2) All implementations I have access to already satisfy this
requirement.
The main reason there appears to have been flexability in the original
is quicksort. As I'm sure you know, sorting based around quicksort
usually provides the practically fastest sorting. Trivial
implementations of quicksort can provide O(n^2)
Trivial implementations of quicksort (where the pivot is always chosen
to be in one particular place) can produce very bad behaviour in some
fairly obvious cases (already sorted data for example). There is a
reasonably easy fix (choosing from 3 pivots) which makes it much better
behaved in almost all cases, but it still keeps O(n^2) behaviour.
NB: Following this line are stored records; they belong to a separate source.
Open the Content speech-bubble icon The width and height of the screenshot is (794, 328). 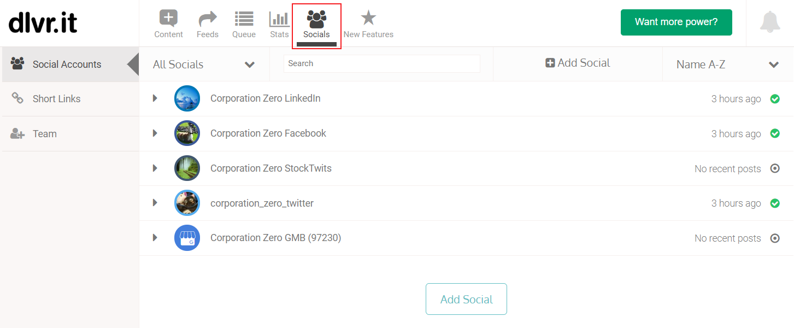(168, 19)
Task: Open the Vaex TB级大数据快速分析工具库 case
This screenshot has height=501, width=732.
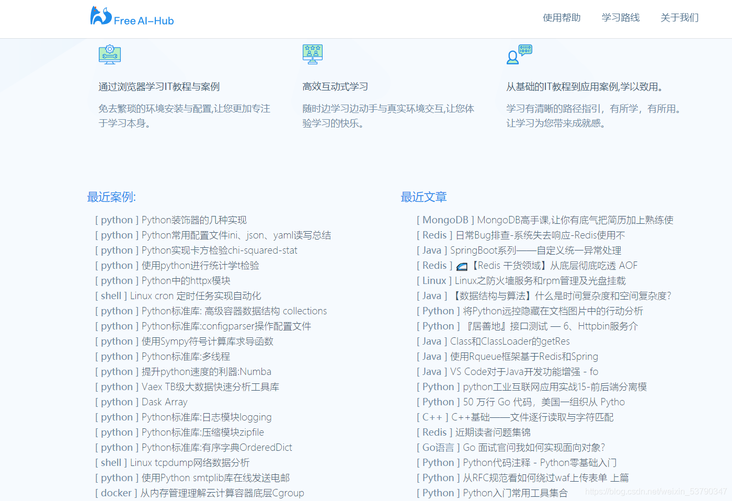Action: [187, 386]
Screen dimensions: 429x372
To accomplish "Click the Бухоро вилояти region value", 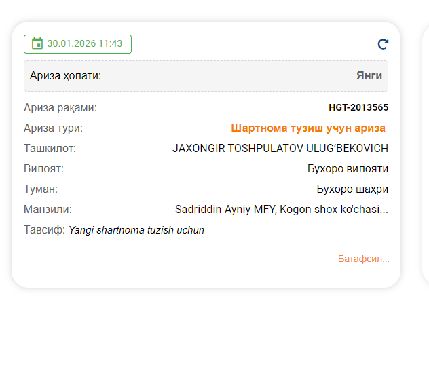I will click(x=348, y=168).
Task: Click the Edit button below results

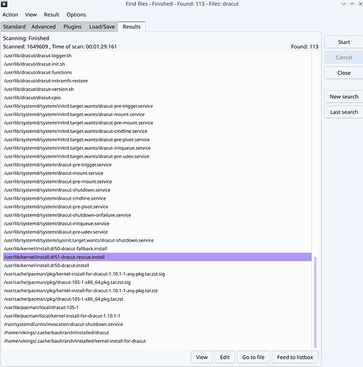Action: (225, 357)
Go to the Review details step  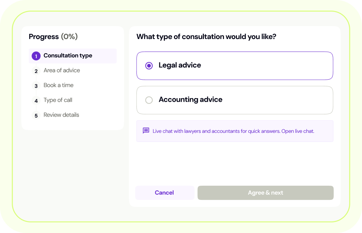61,116
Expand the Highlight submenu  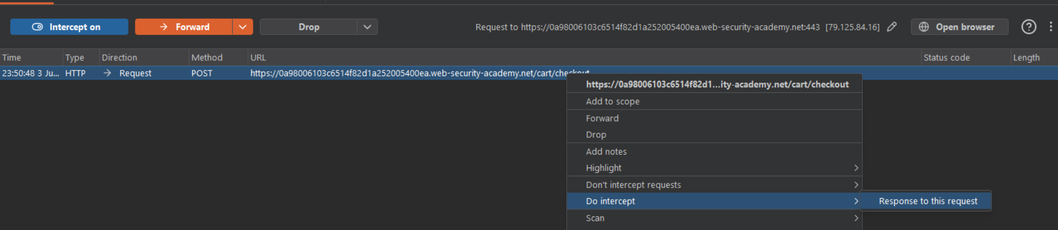pyautogui.click(x=714, y=168)
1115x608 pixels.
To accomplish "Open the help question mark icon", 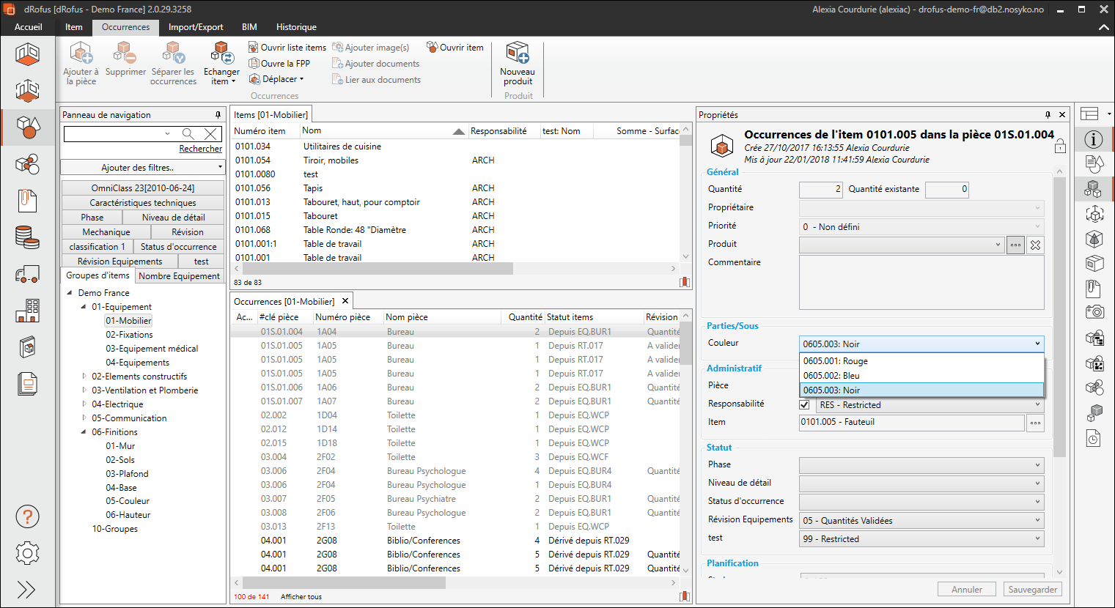I will point(27,516).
There is a well-known, highly efficent and trivial to implement (in a
C++ implementation) fix for this problem, known as "introsort". The
basic idea of this algorithm is to notice when quicksort is performing
very poorly, usually by keeping count of the number of partition splits
and seeing when it reaches some threshold, and then in this case
switching sorting THE CURRENT PARTITION to another method (usually
make_heap / sort_heap in C++). This doesn't throw away ANY of the work
quicksort has done, but provides an "easy catch" of the poor
performance case.
I have tried removing the code which performs this "catch" in g++ and
been unable to find any performance difference at all except in the
case of very carefully constructed data where the make_heap/sort_heap
triggered, in which case the time decreased.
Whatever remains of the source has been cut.